Proper lubrication in any part, anywhere, is simply described by the four Rs – right oil, right place, right time, and right amount. The right oil means it’s the right viscosity and additive package for the application, and you’ve got to get it in the right place at the right time in the right amount. 

When it comes to piston rings, you’ve got a compression ring, which is sealing compression, but you also have an oil control ring. Sometimes, the second ring in a traditional three-ring package is only about 20% compression. Even though it’s called a compression ring, it’s actually 80% oil control.

“I’ve really seen that come to light in terms of engines and piston rings, and what I see is there’s a gap,” says Total Seal’s Lake Speed Jr. “There’s a lot of gain to be had in the last three of those four Rs. In the last 15 years, the availability and the options in terms of having the right oil have massively expanded. There’s lots of really good oils out there now. However, that’s only one of the four Rs. It really doesn’t matter how good that oil is if you don’t put it where it’s supposed to be when you need it and enough of it, it doesn’t matter.” 

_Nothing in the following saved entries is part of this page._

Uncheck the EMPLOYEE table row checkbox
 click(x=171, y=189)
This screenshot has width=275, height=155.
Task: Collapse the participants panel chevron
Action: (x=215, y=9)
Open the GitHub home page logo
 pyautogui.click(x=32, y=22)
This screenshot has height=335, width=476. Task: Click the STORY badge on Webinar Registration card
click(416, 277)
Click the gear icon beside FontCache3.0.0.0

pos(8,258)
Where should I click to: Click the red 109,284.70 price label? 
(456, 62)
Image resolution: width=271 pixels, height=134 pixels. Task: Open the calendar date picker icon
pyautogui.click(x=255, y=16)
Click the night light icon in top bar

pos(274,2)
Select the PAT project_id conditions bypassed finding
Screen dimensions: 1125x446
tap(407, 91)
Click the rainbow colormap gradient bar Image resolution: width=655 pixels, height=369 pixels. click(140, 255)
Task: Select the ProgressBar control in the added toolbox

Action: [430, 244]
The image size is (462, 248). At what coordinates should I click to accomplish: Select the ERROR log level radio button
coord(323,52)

When you think about oil, people tend to think of it as a lubricant, but in terms of the piston ring, it’s actually doing two things. Not only is it lubricating the ring, because it is a lubricated component, but it’s also the seal. 

“I like to say oil is the gasket,” Speed says. “There are irregularities and oil is the gasket that fills in those irregularities that creates the seal. The piston ring can conform on a macro level to the bore, but at the micro level, it can’t. The seal is the oil. It’s the gasket between the ring and the ring land and the ring and the cylinder wall. Having enough oil there to be able to be that gasket is important.”

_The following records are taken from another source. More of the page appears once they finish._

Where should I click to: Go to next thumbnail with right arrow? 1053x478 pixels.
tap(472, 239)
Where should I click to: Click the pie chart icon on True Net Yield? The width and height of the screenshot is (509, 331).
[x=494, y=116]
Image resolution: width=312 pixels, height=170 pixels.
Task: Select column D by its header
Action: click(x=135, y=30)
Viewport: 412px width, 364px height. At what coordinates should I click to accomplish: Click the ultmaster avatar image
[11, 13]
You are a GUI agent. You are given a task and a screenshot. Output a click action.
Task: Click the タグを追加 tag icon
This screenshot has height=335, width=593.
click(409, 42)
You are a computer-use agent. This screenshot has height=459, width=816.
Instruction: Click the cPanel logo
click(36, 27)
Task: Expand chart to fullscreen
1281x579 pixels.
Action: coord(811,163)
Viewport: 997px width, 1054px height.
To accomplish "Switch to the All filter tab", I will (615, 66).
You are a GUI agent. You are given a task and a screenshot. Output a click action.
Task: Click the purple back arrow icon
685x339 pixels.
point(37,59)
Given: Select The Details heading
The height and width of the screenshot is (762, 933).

What has also helped the oil and ring relationship is the size of rings today. By going to a 1mm, 1mm, 2mm ring set, it allowed the piston design to change as well.

“In many instances, this allowed for a non-interrupted oil ring groove,” says Mahle’s Joe Maylish. “This change allowed the design to use a ring that is more flexible and improved horsepower and torque because the 1mm, 1mm, 2mm ring sets are more flexible and can adhere to the inconsistencies that may occur in the cylinder wall.”  

Joe says it is helpful to think of the piston and rings as a unit that acts as a pump. If that pump can achieve optimal and consistent seal, it will result in optimal performance. That has been achieved by going to a ring design that also offers less potential contact with the cylinder due to less material being used.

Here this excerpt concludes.